EXERCISE TASK → Reproduce the data below word for word, leaving out the pictures.

:: DATASET ROWS

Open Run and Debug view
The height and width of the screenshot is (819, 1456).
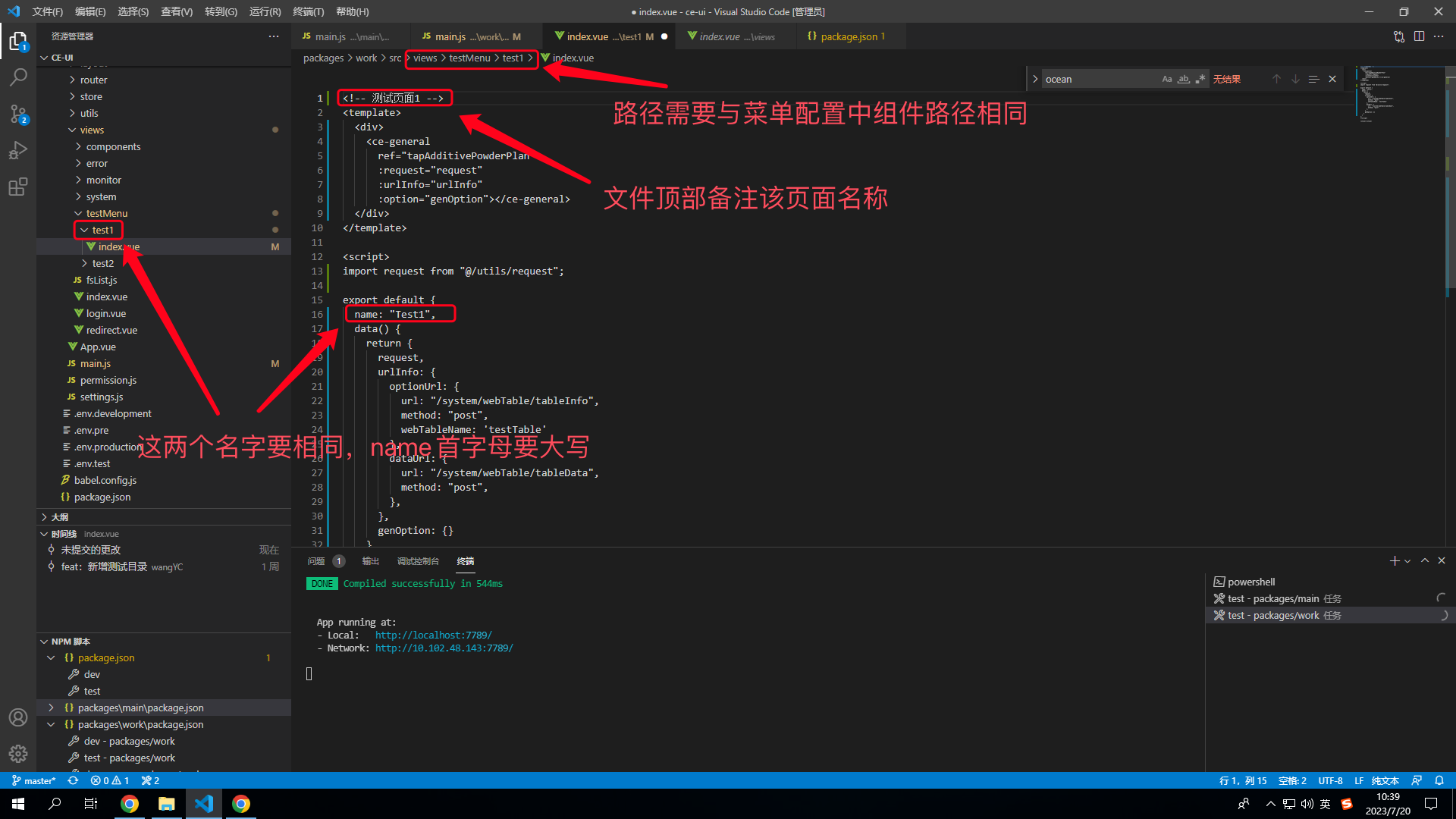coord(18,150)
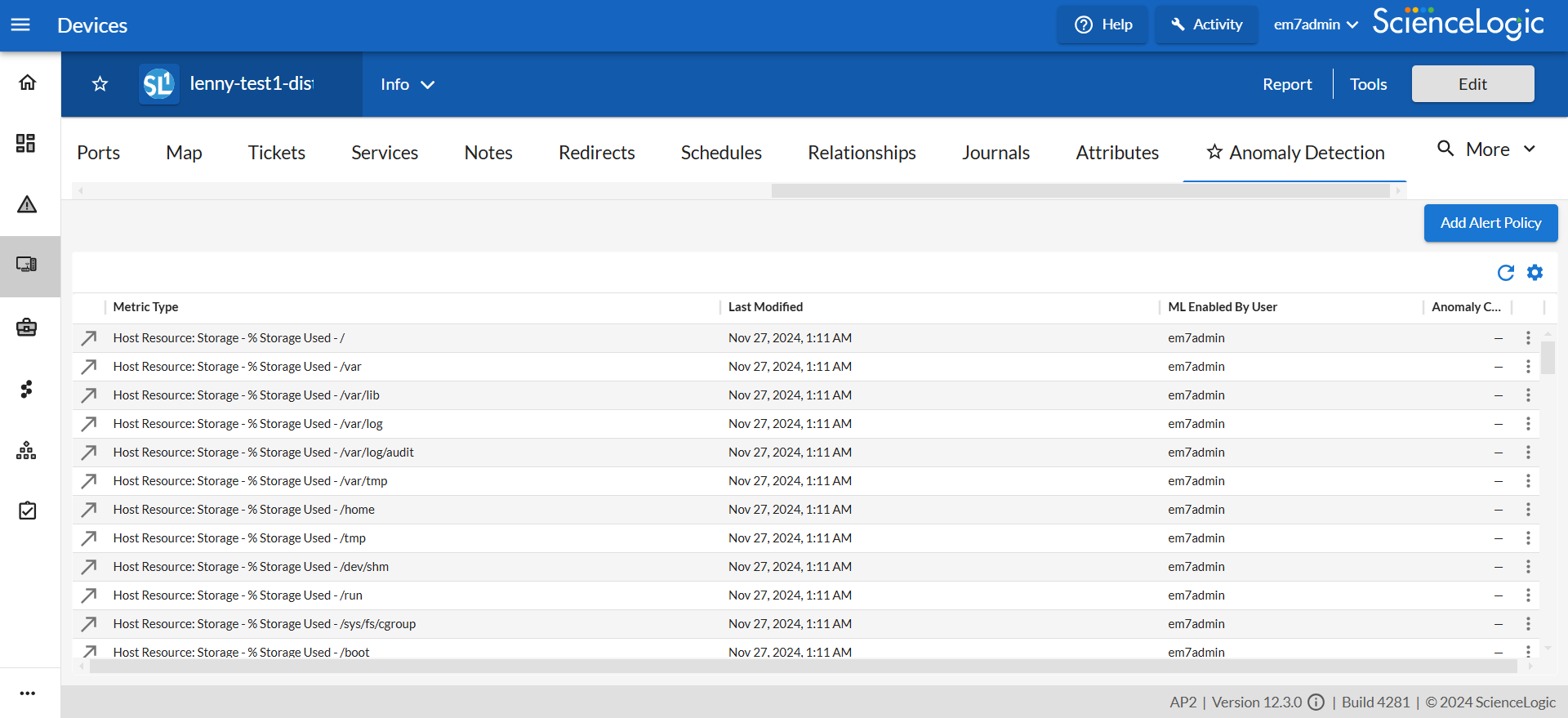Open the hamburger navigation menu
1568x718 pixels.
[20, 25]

::::

RESULT →
Open Run and Debug view
The height and width of the screenshot is (819, 1456).
coord(18,150)
Open the hamburger navigation menu
1568x718 pixels.
[20, 25]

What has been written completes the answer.